マーケティング部門の加瀬裕里さんも、現場を経験したことがない。社内でキャスト採用広告の制作や運用を担当しているが、「一人ひとりのキャストの声や要望を聞けていない」という課題があった。

「今回の日報返信のアクションによって、キャストさん一人ひとりへの興味が高まったように思います。以前の採用広告では『好きな時間で働ける』『あなたの家事スキルがお金になる』と訴求していたのですが、実際のキャストさんの声をもとに『あなたの家事で笑顔になれる人がいる』といったメッセージも発信するようになりました」(加瀬さん)

本部とキャストのコミュニケーションが密になることで、本部と顧客の距離も近づいていく。日報返信の勢いが加速した背景には、そうした実務上のメリットが明らかになっていたこともある。

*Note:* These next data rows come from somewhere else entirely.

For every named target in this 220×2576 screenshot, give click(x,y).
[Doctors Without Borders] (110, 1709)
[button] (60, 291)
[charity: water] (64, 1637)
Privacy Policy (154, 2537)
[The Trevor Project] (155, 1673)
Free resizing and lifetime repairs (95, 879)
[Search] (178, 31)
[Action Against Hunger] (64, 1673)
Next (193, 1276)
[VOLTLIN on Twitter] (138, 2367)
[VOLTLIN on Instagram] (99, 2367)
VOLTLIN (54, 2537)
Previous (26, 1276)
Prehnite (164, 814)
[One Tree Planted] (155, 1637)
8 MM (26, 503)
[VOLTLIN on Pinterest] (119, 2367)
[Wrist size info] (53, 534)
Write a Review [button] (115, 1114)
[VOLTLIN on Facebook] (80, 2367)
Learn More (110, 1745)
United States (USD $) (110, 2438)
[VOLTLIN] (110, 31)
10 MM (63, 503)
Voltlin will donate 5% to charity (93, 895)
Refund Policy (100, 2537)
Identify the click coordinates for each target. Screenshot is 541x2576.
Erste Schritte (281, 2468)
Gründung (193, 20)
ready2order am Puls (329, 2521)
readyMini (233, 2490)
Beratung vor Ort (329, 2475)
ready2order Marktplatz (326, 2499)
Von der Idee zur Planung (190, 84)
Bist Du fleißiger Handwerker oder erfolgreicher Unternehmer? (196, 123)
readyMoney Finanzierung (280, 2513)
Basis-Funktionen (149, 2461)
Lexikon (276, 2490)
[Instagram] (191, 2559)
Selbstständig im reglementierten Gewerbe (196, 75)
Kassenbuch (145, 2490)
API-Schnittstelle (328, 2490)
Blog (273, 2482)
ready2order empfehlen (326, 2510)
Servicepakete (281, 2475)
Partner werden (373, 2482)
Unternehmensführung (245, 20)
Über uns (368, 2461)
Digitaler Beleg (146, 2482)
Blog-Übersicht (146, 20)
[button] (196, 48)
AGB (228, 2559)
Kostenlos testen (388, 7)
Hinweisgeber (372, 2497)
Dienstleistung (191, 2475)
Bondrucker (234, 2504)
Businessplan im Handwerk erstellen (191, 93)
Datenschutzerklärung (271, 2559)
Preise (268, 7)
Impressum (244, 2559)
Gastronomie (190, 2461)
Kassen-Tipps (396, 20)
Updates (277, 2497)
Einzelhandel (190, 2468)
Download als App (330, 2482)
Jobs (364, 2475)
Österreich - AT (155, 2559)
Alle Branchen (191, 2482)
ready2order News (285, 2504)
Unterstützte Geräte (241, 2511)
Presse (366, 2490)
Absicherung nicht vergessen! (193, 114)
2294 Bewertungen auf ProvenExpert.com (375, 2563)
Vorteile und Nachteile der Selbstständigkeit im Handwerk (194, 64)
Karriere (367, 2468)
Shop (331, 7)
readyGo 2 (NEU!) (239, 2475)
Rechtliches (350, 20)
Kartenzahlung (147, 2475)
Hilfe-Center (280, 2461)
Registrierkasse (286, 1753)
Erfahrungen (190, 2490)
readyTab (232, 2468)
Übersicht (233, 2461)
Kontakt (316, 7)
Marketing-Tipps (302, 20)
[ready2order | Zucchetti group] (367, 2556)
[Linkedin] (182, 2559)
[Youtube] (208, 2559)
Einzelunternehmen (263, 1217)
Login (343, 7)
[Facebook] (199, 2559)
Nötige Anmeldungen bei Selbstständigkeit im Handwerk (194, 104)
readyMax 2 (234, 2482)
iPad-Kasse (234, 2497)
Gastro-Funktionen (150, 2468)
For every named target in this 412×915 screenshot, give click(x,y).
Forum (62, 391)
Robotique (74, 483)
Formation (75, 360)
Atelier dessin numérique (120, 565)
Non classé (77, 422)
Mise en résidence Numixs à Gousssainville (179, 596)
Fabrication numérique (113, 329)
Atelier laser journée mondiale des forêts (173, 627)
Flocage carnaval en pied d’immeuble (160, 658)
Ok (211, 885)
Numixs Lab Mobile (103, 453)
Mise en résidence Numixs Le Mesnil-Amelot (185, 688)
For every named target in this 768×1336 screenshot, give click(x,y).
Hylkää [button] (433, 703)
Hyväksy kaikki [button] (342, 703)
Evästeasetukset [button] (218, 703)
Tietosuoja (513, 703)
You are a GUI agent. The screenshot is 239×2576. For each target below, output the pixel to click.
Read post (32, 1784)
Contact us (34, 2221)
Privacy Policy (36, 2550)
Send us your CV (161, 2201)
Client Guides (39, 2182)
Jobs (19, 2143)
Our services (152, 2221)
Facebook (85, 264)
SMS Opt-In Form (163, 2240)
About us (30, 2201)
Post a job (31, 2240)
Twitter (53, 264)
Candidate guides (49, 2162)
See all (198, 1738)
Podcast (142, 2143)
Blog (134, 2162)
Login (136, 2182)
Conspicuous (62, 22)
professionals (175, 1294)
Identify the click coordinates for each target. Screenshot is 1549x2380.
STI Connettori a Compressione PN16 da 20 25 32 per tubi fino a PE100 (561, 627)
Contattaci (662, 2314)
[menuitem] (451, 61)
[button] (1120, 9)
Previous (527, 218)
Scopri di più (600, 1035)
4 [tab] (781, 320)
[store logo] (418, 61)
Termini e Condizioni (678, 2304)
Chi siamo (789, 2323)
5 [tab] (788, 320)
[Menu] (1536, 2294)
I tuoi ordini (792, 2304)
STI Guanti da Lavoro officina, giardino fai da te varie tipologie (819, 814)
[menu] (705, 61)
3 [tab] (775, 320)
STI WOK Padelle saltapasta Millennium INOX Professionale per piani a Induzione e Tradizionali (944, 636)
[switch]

(写真左から)加瀬裕里さん、佐藤亨さん、福田信厳さん

「ハイテク」と「ハイタッチ」を分けるもの

CaSyの創業は2014年。市場の伸びとともに多数の企業が家事代行業に参入する中、まだ4期目の同社は驚異的な成長を遂げている。個人宅での料理や掃除、ハウスクリーニング、さらに法人向けの清掃や出張型社員食堂、ウェブサービスの開発など、「家事」を起点にした事業領域の拡大も進む。白坂さんは「キャストの言葉に向き合って、その息づかいを感じることは、経営戦略上も非常に重要」と話す。

高品質なサービスを低価格で数多く提供する。そのためには現場に優秀なキャストがそろっていることが不可欠だ。キャストの定着率向上はその一里塚であるとも言える。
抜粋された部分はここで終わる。